Primary results from the GALILEO trial, presented at the American Heart Association’s annual meeting this November, suggest patients undergoing transcatheter aortic valve replacement (TAVR) with no ongoing indication for oral anticoagulation benefit more from an antiplatelet-based treatment approach than a rivaroxaban-based approach.
GALILEO (Global Comparison of a Rivaroxaban-Based Antithrombotic Strategy versus an Antiplatelet-Based Strategy After Trancatheter Aortic Valve Replacement to Optimize Clinical Outcomes) was launched by Yuvraj Singh Chowdhury, MD, and colleagues in an attempt to evaluate the efficacy and safety of rivaroxaban versus antiplatelets in patients who’d just undergone TAVR. A total of 1,644 individuals across 136 centers in 16 countries were enrolled in the randomized controlled trial.
Chowdhury et al. considered a primary composite efficacy endpoint of time to all-cause death, stroke, MI or thromboembolic events and a primary composite safety endpoint of major, disabling or life-threatening events. Within a week of undergoing TAVR, study participants with no ongoing indication for oral anticoagulation were randomized to one of two medication regimens:
- 10 mg rivaroxaban plus 75-100 mg ASA once daily for 90 days, followed by rivaroxaban alone
- 75 mg clopidogrel plus 75-100 mg ASA once daily for 90 days, followed by clopidogrel alone
GALILEO was stopped early, in August of 2018, due to safety concerns from the Data and Safety Monitoring Board. At the time the trial had randomized 826 patients to its rivaroxaban group and 818 patients to the antiplatelet group, and there were clear disadvantages to the rivaroxaban-based approach. Just 183 patients had reached the primary efficacy outcome by the time the study was terminated.
Chowdhury and colleagues reported that in patients without an indication for oral anticoagulation after TAVR, 10 mg daily of a rivaroxaban-based antithrombotic therapy was associated with a higher risk of death, thromboembolic events and bleeding compared to an antiplatelet-based strategy.

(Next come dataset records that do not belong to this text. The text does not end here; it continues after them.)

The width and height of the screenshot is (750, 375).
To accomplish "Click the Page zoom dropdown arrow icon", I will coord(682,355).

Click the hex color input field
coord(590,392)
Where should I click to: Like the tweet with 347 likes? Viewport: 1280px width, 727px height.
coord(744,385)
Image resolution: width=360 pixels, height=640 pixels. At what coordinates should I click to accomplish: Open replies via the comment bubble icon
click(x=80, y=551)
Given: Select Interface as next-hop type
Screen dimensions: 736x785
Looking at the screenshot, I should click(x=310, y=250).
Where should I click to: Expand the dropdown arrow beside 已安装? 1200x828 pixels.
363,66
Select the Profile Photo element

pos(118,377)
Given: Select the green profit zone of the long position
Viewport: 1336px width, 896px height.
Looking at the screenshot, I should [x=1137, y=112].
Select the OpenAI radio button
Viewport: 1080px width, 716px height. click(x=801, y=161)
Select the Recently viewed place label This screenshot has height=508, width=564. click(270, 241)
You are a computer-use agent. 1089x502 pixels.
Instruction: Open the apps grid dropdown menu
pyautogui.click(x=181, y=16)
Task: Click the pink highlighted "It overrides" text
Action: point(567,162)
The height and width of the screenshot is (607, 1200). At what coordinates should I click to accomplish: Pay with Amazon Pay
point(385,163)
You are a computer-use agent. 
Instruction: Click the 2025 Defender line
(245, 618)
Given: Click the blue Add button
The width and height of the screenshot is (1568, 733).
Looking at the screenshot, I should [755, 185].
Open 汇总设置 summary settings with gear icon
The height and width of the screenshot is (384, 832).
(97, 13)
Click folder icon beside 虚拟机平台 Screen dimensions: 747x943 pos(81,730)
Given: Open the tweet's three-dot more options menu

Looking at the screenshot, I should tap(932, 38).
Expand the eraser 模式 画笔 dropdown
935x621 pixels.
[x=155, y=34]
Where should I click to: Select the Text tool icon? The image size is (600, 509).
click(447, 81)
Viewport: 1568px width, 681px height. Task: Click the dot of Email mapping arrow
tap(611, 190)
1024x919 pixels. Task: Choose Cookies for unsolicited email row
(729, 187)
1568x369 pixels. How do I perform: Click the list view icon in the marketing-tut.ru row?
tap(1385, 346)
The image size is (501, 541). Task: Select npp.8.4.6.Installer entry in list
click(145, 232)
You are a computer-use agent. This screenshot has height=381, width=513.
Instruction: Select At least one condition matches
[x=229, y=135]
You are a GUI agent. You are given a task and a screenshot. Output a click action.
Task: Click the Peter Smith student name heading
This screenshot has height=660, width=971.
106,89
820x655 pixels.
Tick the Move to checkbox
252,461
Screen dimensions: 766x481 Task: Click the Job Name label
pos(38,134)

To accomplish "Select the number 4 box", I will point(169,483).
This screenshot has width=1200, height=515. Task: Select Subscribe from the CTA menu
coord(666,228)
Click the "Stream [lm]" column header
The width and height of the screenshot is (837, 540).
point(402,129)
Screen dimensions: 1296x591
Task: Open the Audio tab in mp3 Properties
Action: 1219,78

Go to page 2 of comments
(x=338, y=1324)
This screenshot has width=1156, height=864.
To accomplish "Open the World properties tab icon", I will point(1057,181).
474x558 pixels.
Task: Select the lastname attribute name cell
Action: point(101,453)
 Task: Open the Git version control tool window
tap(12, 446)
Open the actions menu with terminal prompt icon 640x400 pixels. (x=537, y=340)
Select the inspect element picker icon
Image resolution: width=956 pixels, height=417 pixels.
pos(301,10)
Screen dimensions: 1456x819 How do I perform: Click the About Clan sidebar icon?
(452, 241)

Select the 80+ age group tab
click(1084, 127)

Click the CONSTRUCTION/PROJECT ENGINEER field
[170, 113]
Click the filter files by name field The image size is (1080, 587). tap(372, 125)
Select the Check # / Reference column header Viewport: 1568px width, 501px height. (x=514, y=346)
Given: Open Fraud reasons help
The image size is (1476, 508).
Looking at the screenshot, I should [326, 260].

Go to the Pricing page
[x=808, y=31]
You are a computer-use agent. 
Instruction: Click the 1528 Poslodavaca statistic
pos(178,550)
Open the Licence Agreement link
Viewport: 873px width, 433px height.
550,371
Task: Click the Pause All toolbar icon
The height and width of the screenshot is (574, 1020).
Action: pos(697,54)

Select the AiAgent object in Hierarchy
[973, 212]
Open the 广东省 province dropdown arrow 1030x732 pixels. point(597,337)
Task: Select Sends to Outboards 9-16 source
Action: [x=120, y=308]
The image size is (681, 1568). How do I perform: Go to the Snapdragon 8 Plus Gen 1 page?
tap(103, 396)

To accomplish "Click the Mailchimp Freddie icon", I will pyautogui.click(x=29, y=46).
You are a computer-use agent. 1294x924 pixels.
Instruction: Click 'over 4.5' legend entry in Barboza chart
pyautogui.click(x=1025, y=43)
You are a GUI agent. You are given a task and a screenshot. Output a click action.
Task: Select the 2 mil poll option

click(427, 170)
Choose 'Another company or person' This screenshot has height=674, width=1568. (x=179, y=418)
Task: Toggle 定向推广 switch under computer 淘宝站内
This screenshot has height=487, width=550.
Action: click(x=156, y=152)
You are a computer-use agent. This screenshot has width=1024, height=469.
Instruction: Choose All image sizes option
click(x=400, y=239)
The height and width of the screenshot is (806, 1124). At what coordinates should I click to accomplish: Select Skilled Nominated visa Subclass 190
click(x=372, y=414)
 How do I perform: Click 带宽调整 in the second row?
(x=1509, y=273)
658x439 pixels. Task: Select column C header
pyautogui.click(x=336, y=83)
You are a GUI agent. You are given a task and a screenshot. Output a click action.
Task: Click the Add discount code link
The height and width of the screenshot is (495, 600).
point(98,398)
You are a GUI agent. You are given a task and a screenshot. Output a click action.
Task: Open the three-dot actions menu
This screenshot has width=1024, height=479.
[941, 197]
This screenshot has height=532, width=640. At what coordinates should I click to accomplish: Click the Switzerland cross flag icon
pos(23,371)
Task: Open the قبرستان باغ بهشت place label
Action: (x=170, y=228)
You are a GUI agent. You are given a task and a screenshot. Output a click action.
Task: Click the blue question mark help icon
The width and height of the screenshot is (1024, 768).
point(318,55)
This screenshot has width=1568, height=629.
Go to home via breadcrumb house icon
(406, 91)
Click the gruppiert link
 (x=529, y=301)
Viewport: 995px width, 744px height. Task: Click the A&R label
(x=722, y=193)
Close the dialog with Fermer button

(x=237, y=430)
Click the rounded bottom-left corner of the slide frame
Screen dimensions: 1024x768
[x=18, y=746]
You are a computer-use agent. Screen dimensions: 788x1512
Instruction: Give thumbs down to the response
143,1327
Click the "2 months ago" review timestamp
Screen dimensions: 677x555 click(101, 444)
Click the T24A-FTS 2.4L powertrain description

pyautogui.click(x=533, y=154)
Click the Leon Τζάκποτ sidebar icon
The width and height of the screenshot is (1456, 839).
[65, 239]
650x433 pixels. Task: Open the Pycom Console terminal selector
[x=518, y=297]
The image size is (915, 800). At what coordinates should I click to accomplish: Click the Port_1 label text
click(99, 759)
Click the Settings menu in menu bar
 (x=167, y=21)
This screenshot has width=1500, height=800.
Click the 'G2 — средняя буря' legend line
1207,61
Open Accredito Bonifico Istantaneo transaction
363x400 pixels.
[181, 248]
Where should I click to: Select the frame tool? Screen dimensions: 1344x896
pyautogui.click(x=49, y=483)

The higher number of deaths in the rivaroxaban group couldn’t be attributed solely to higher bleeding rates in that arm, so the authors posited the increased mortality rate in rivaroxaban-treated patients was the result of more sudden, unexplained and non-CV deaths in the population.
The researchers said a new set of trials will be needed to compare different antiplatelet drugs among TAVR patients who don’t require anticoagulation after their procedure. In an AHA summary, GALILEO researchers said their findings indicate that the use of anticoagulants after TAVR “is not useful at all in patients who do not have any specific indication for such treatment.”
“There is no need to routinely use anticoagulation with rivaroxaban after TAVR if another specific indication for this type of medical therapy is absent,” the summary reads. “The findings from this trial supersede any possible benefit of routine anticoagulation with rivaroxaban in ‘clearing up’ valve leaflets from any clotting as suggested from valve imaging studies.”